Comment des réglementations absurdes freinent la construction de logements
La pénurie de logements dans les villes suisses s'aggrave et la lenteur des procédures de permis de construire ainsi que la multiplication des règles de construction inutiles y contribuent largement. Les experts du secteur de la construction et de l'immobilier tirent la sonnette d'alarme et appellent à des réformes urgentes pour relancer la construction de logements qui stagne.
Dans les villes suisses, les logements locatifs sont rares et chers, et les raisons en sont multiples. L’un des facteurs décisifs est le temps d’attente de plus en plus long entre la demande de permis de construire et l’obtention du permis de construire. Au cours des dix dernières années, le nombre de jours d’attente a augmenté d’environ 12% en moyenne dans toute la Suisse. Alors qu’il y a dix ans, les demandes de permis de construire nécessitaient en moyenne 118 jours pour être approuvées, ce chiffre est passé à 133 jours aujourd’hui.
Les cantons de Genève, Fribourg et Bâle-Ville sont particulièrement touchés, où l’examen d’une demande de permis de construire peut prendre jusqu’à 188 jours. Dans le canton de Zurich, le temps d’attente est également considérable, avec 152 jours. Ces retards sont le symptôme de problèmes plus profonds dans le secteur de la construction en Suisse.

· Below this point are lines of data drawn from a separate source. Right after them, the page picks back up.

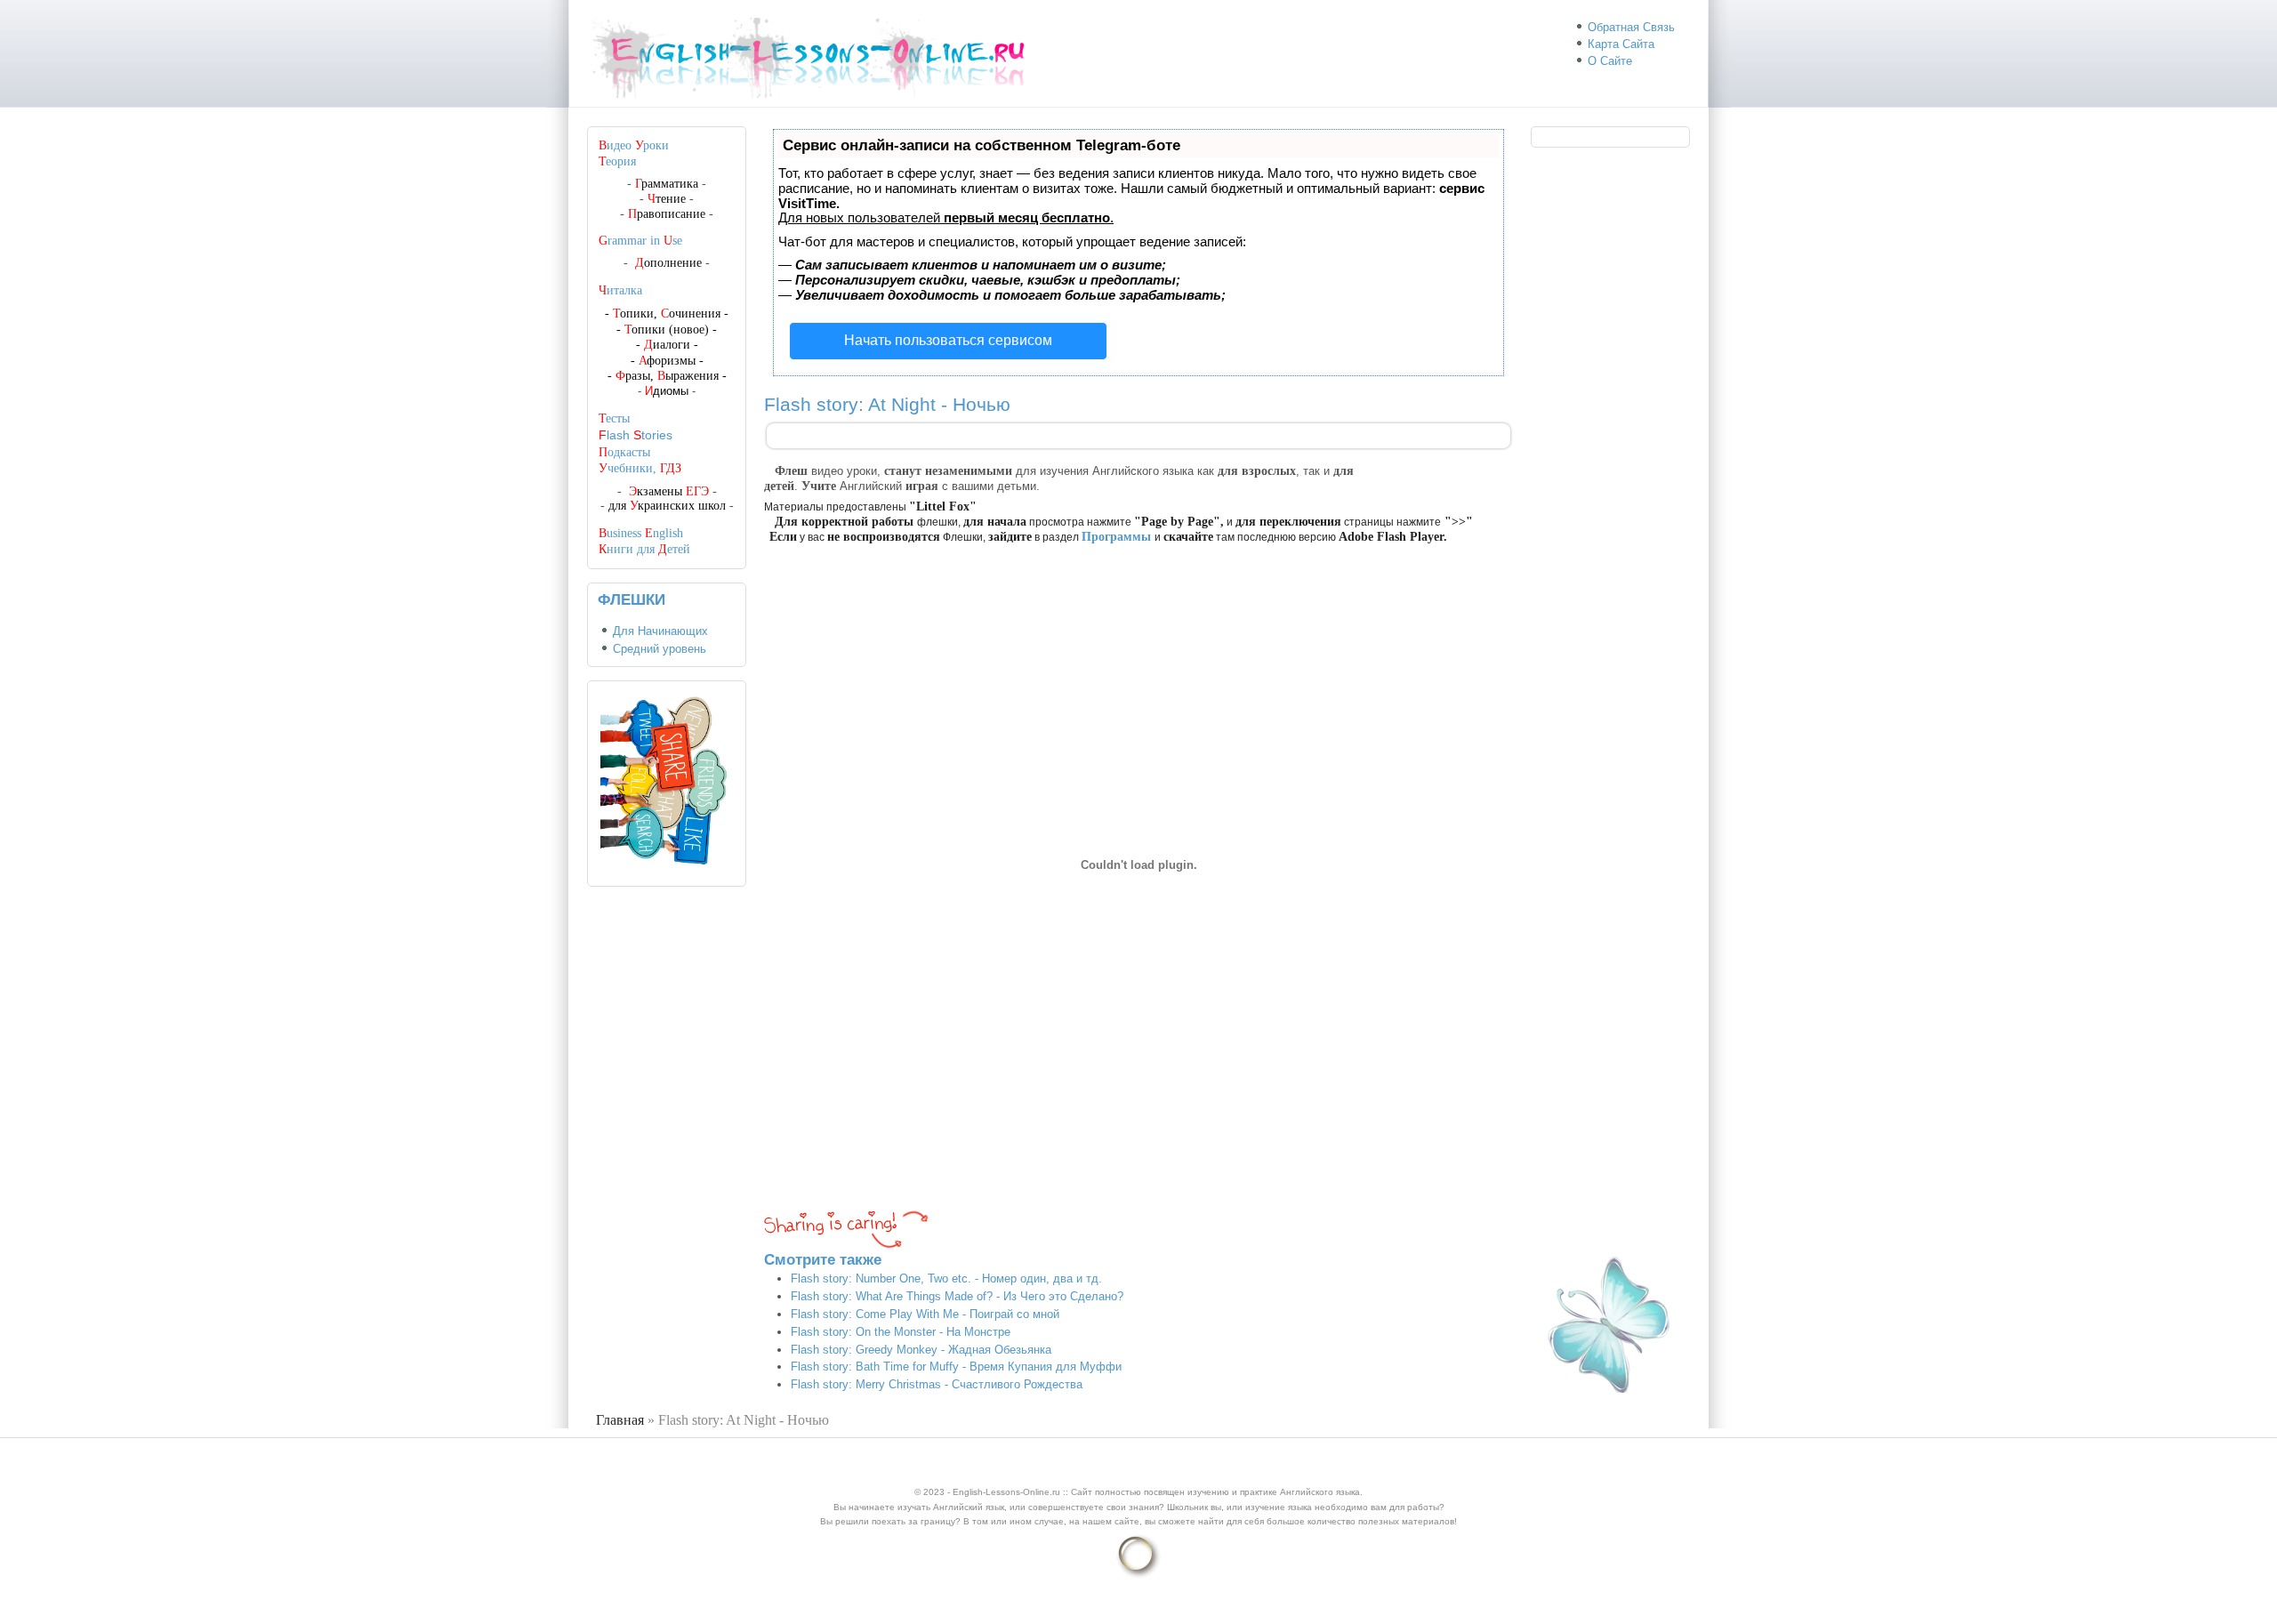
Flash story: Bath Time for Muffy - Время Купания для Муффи (956, 1366)
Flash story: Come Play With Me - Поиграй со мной (925, 1314)
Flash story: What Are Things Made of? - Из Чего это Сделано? (957, 1296)
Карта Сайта (1621, 44)
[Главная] (816, 98)
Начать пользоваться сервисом (948, 340)
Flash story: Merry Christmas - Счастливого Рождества (936, 1384)
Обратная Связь (1631, 27)
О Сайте (1610, 61)
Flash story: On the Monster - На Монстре (900, 1332)
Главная (620, 1419)
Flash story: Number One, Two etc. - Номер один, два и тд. (946, 1278)
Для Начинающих (660, 631)
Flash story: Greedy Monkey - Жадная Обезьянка (921, 1349)
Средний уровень (659, 648)
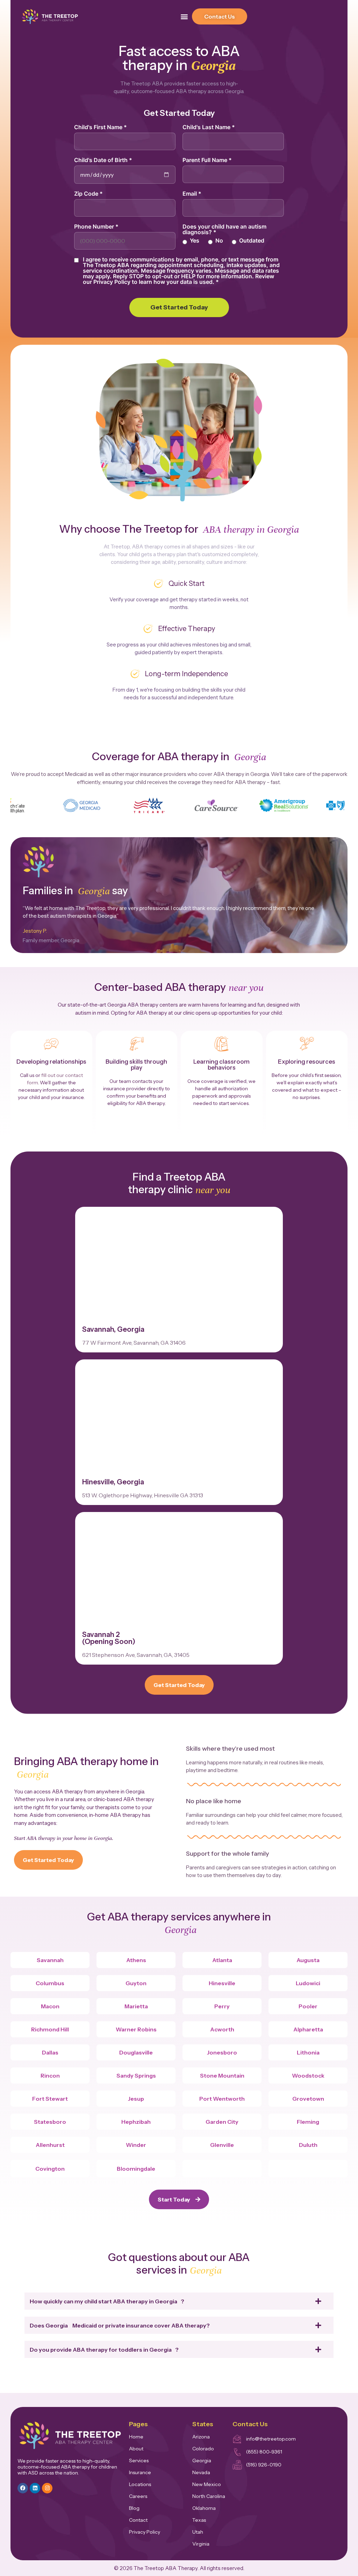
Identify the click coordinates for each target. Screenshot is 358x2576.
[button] (184, 16)
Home (136, 2437)
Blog (134, 2508)
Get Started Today (179, 307)
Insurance (140, 2472)
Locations (140, 2484)
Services (139, 2460)
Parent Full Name (207, 160)
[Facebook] (22, 2488)
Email (191, 193)
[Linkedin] (35, 2488)
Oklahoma (204, 2508)
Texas (199, 2520)
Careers (138, 2496)
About (136, 2448)
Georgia (201, 2460)
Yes (194, 240)
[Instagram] (47, 2488)
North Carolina (208, 2496)
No (219, 240)
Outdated (251, 240)
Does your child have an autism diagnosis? (224, 229)
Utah (197, 2532)
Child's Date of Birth (103, 160)
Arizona (201, 2437)
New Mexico (206, 2484)
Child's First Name (100, 127)
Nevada (201, 2472)
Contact (138, 2520)
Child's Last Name (208, 127)
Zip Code (88, 193)
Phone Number (96, 226)
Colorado (203, 2448)
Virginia (200, 2544)
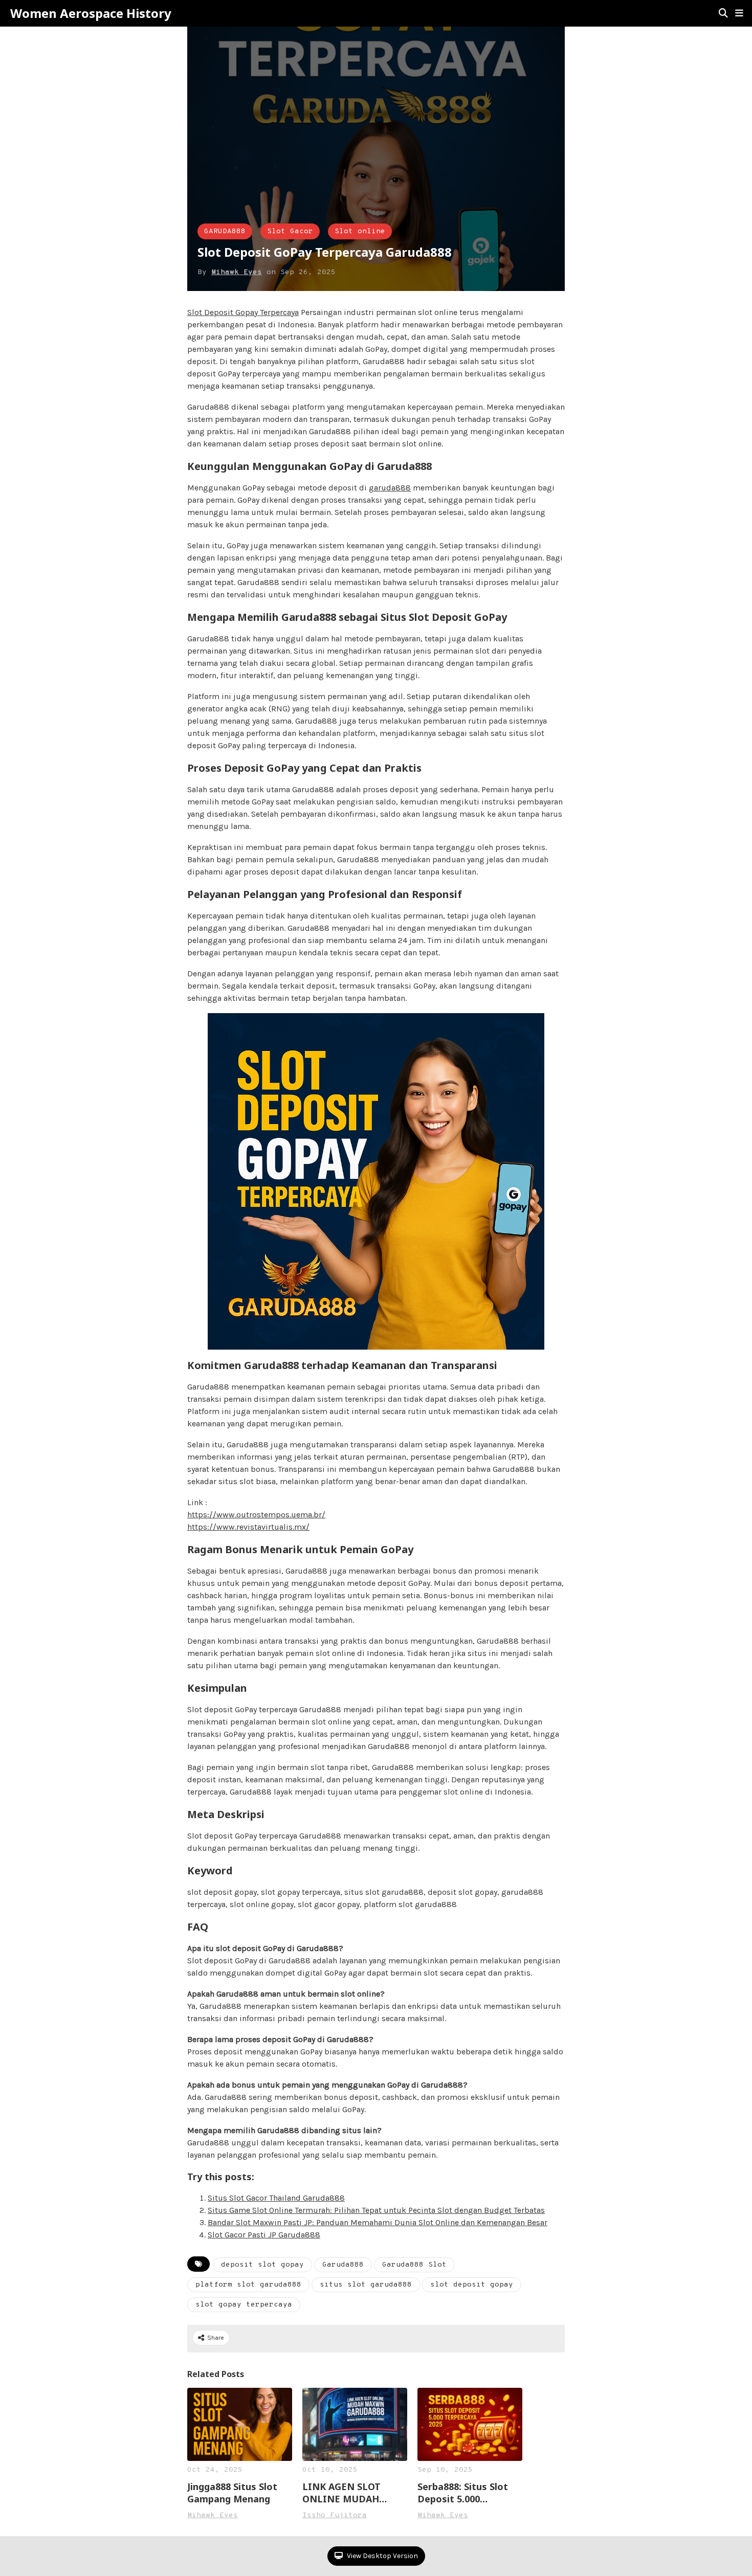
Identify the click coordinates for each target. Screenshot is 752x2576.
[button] (739, 13)
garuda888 (390, 487)
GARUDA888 (225, 231)
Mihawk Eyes (236, 272)
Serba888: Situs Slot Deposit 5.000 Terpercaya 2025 (462, 2492)
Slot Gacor (290, 231)
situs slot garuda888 (366, 2284)
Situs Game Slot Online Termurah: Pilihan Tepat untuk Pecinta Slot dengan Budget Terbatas (376, 2210)
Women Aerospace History (90, 13)
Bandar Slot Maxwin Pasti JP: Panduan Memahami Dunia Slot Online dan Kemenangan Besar (377, 2222)
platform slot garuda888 (248, 2284)
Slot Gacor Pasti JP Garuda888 (264, 2234)
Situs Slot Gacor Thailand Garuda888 (276, 2198)
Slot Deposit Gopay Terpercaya (243, 312)
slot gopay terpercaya (243, 2304)
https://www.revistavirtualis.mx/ (248, 1527)
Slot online (360, 231)
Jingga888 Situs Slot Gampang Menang (232, 2492)
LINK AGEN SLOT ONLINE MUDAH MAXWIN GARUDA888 (351, 2492)
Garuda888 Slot (414, 2264)
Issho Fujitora (334, 2515)
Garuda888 (343, 2264)
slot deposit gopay (471, 2284)
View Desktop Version (381, 2555)
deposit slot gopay (262, 2264)
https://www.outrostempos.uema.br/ (256, 1514)
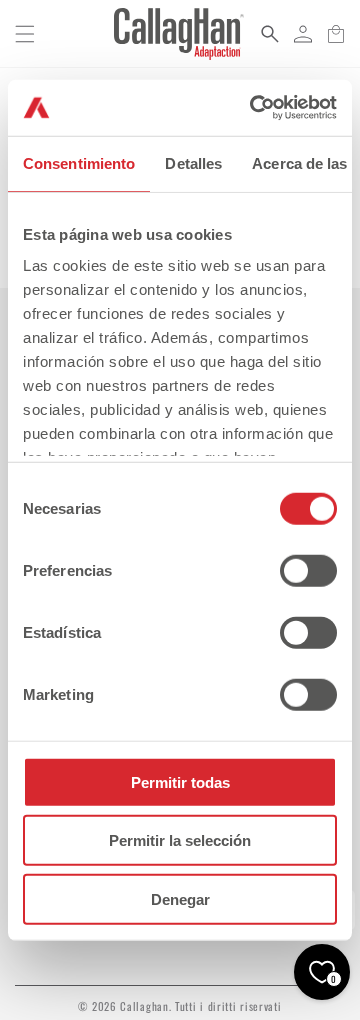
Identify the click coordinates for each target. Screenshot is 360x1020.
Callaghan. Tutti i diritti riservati (200, 1006)
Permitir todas (180, 781)
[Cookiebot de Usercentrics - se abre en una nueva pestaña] (254, 108)
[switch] (308, 570)
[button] (25, 34)
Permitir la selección (180, 840)
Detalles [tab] (193, 162)
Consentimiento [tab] (79, 162)
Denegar (180, 898)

Des réglementations absurdes comme frein
Les architectes et les professionnels considèrent les réglementations absurdes en matière de construction comme un obstacle majeur à la construction rapide de nouveaux logements locatifs dans les centres urbains. Peter Sturzenegger, propriétaire du cabinet d’architectes Isler Architekten AG à Winterthour, cite l’exemple du supplément pour longueurs supplémentaires (MLZ). Cette disposition impose d’augmenter la distance à la limite pour les bâtiments de plus de 14 mètres de long, ce qui a rendu de nombreux projets de construction impossibles. A Winterthur, la suppression de cette règle est prévue pour fin 2025, mais dans d’autres villes comme Zurich, son avenir reste incertain.
Des lois obsolètes et leurs conséquences
Un autre exemple de règles de construction obsolètes est l’alignement des pièces d’habitation dans le canton de Zurich. La loi sur la planification et la construction exige que les pièces d’habitation ne soient pas majoritairement orientées vers le nord-est ou le nord-ouest, afin de maximiser la lumière du jour et d’éviter la formation de moisissures. Pascal Müller, du cabinet Müller Sigrist Architekten AG, affirme toutefois que cette disposition n’est plus d’actualité dans le contexte des conditions urbaines actuelles, telles que la pollution sonore et le changement climatique.
Outre les obstacles légaux, Müller critique également le rôle des tribunaux. La multiplication des jurisprudences et des décisions de justice crée des incertitudes pour les maîtres d’ouvrage, car elles modifient constamment les règles et limitent considérablement la marge de manœuvre des concepteurs.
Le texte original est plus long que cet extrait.